В конце 1941 — начале 1942-го в Кирове оказалось немало ленинградцев: Большой драматический; из писателей — Евгений Шварц, Леонид Рахманов (он жил под Кировом — это была его родина), Леонид Малюгин, Анатолий Мариенгоф. В Киров был эвакуирован и Детиздат; с ним приехал знаменитый иллюстратор Маршака В. В. Лебедев и не менее знаменитый скульптор С. Д. Лебедева. Так что Никитин не чувствовал себя в полной дыре. Шварц описывает в Дневниках обсуждение своей пьесы «Одна ночь», упомянув среди присутствующих «Никитина и встревоженную Ренэ Ароновну»[783], а потом выступавших на обсуждении и снова: «Выступали многие, даже Никитин, — и все положительно»[784] — война, как видим, и пережитое за эти месяцы ничего во внутреннем неприятии Шварцем Никитина изменить не могли.
Письма позволяли Никитину чувствовать связь с литературным миром. Конечно, война не всех располагала к писанию писем; связь с Серапионами, практически, для Никитина прервалась… 10 января 1942-го пришло растроганное письмо от Ольги Форш (в ответ на поздравление с Новым годом): «Очень порадовали меня своим письмом, Никник, продолжайте!

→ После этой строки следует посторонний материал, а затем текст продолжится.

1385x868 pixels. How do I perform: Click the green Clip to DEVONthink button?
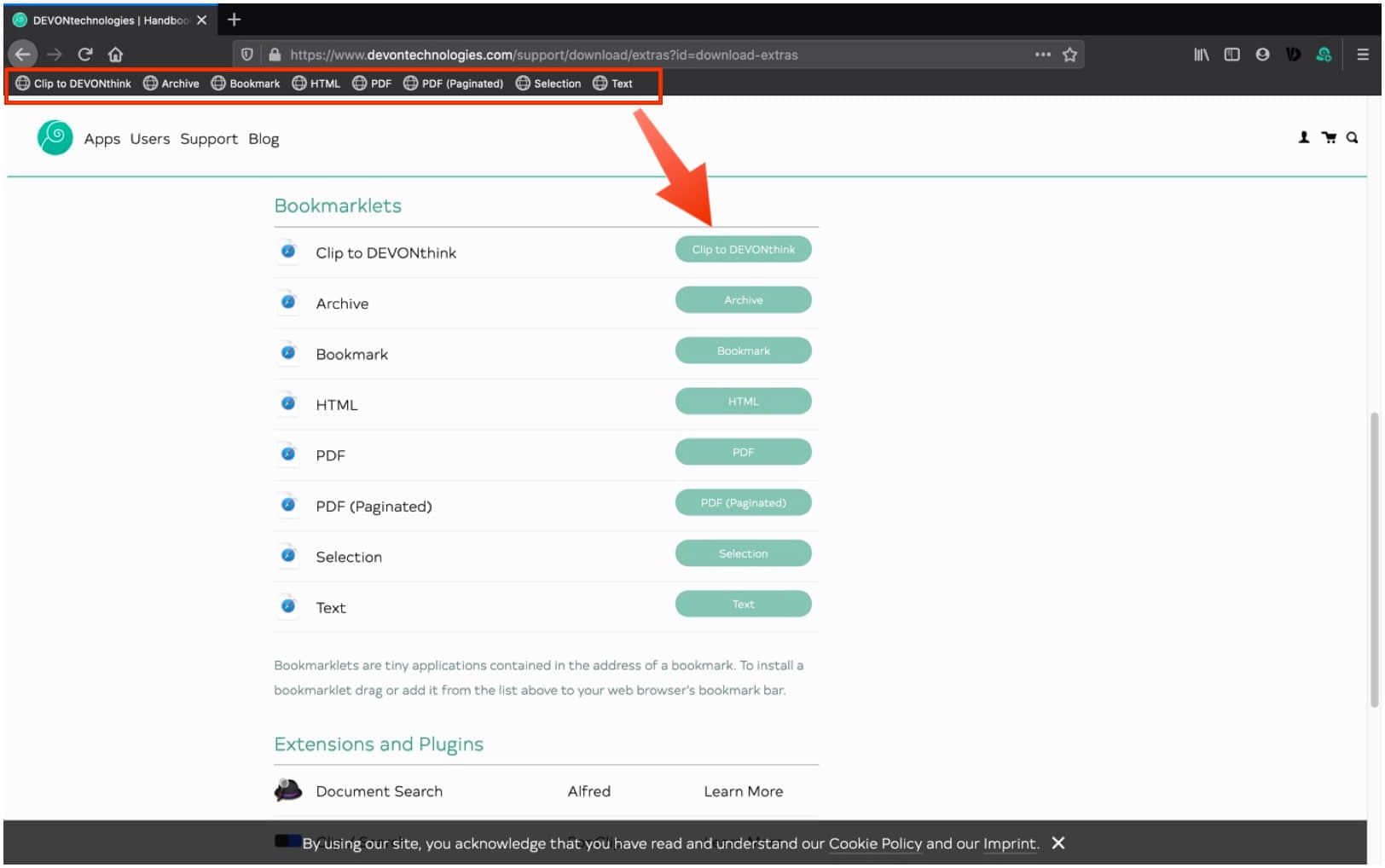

Ленинградцы — родные, это сейчас особенно чувствуется, другая порода, им есть дело и друг до друга… От Груздева несколько писем, одно, последнее, с радостным известием, что Илья и Таня[785] скоро прибудут, но, увы, получено сегодня, что они не едут пока. От М. Слонимского письмо: В Молотове Тынянов (его на руках Миша с Веней <Кавериным> носят в уборную — не ходит!), Полонская, Козаков[786]. Очень горюю о дорогом, умном, милом Юрии Николаевиче…»[787]…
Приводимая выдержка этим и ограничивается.